Ulster’s upswing makes it hard for Rory to call time

Rory Best will meet Ulster bosses in the next week in a bid to decide whether he will play for his native province after next season’s World Cup.
The Ireland skipper has already announced that the global tournament in Japan will be his Test swansong but it remains to be seen if Japan marks the end of his playing career or if he will commit to one last push with his province.
Best spoke yesterday, at his unveiling as a Specsavers Audiologists ambassador, like a man who is still conflicted but the upswing in Ulster’s fortunes will clearly make it more difficult to pull the plug on a relationship stretching back 15 years.
Ulster should have beaten Leinster in last Saturday’s Champions Cup quarter-final in Dublin and the province gave another statement of intent this week with the announcement that Jack McGrath would be quitting Dublin for Belfast this summer. “It’s strange, some days you wake up and you go, ‘No, that’s it, I’ll get to the World Cup and I’ve done enough’,” said Best. “Then we get to occasions like Saturday and you kind of go, ‘this is a team that actually, for the first time in a long time at Ulster, seemed to rise to the big occasion’.
“And you want to be a part of that. And then the news of Jack signing ... you know, to play alongside Jack at club level would be class. But, ultimately, I’ve got to weigh everything up and not just have a knee-jerk reaction.”
Ulster are well equipped at hooker with Ireland international Rob Herring, Andrew McBurney and John Andrew all in the queue behind him and Best’s injury last weekend means that all three have been temporarily bumped up that pecking order anyway.
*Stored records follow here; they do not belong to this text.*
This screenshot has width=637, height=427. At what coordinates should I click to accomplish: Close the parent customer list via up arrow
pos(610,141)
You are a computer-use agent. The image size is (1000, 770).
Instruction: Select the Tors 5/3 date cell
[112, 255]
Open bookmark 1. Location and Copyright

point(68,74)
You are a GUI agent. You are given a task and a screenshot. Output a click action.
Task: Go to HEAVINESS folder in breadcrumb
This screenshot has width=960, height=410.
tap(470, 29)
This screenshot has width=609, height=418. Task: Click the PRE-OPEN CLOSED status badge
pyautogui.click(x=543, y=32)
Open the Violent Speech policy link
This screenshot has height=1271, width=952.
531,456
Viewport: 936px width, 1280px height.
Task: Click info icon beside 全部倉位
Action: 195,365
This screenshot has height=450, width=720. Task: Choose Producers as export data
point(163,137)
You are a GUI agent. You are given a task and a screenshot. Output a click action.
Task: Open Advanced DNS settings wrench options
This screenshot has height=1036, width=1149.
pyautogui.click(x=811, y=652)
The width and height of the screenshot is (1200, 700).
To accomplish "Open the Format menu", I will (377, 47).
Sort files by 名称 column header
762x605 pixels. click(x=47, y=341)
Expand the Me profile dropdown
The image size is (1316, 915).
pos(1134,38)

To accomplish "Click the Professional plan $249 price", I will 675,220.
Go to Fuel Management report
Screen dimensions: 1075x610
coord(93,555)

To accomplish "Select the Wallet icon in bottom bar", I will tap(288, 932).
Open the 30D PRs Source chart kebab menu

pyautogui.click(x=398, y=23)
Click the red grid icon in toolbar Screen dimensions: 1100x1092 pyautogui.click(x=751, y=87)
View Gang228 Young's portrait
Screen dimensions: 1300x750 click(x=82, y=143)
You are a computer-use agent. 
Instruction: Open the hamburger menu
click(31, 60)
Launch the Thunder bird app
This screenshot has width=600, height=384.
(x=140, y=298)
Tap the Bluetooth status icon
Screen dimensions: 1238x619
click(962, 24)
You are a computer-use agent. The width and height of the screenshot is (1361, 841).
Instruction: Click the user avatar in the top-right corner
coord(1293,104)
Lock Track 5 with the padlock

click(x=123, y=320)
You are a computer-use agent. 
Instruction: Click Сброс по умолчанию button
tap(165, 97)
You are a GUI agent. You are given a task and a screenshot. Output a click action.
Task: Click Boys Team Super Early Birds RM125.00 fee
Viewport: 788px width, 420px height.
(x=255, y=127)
Best came off in the first quarter after damaging ankle ligaments but the results of the subsequent scan were as positive as possible with the player due to miss roughly six weeks. He may well be back before the season is over. His World Cup ambitions haven’t been dented in the slightest.
The romantic in him would appear to be leaning towards one more shift with Ulster next term and the prospect of teaming up with McGrath, whom he knows well off the pitch as well as on, for half-a-season will be hard to resist.
Best was a guest at the Dubliner’s wedding a few years ago and that knowledge of the person as well as a player who has represented Ireland and the British and Irish Lions has informed his excitement over the capture of such a talent.
“Jack is a top guy,” Best explained. “That’s something Ulster in their signings potentially fell down on in the past. It was all about the ability and not the person.
That has changed now in the last little bit. Jack is an example of that. He’s a top guy.
“These frontrow forwards, by and large, we all get on really well with each other. We spend a lot of time in terms of the strategy of what we want to do. The likes of Jack, Killer (Dave Kilcoyne), I’ve known Cian (Healy) a long time, I would talk to, or text, Tadhg Furlong nearly every week.
“They’re all really good guys to get on with. Jack has been around a long time and we would have a lot in common. It’s hard not to like him, even though he has a tendency to be stubborn as a mule about things when he wants to be. But even when he is like that, he is still a top lad!”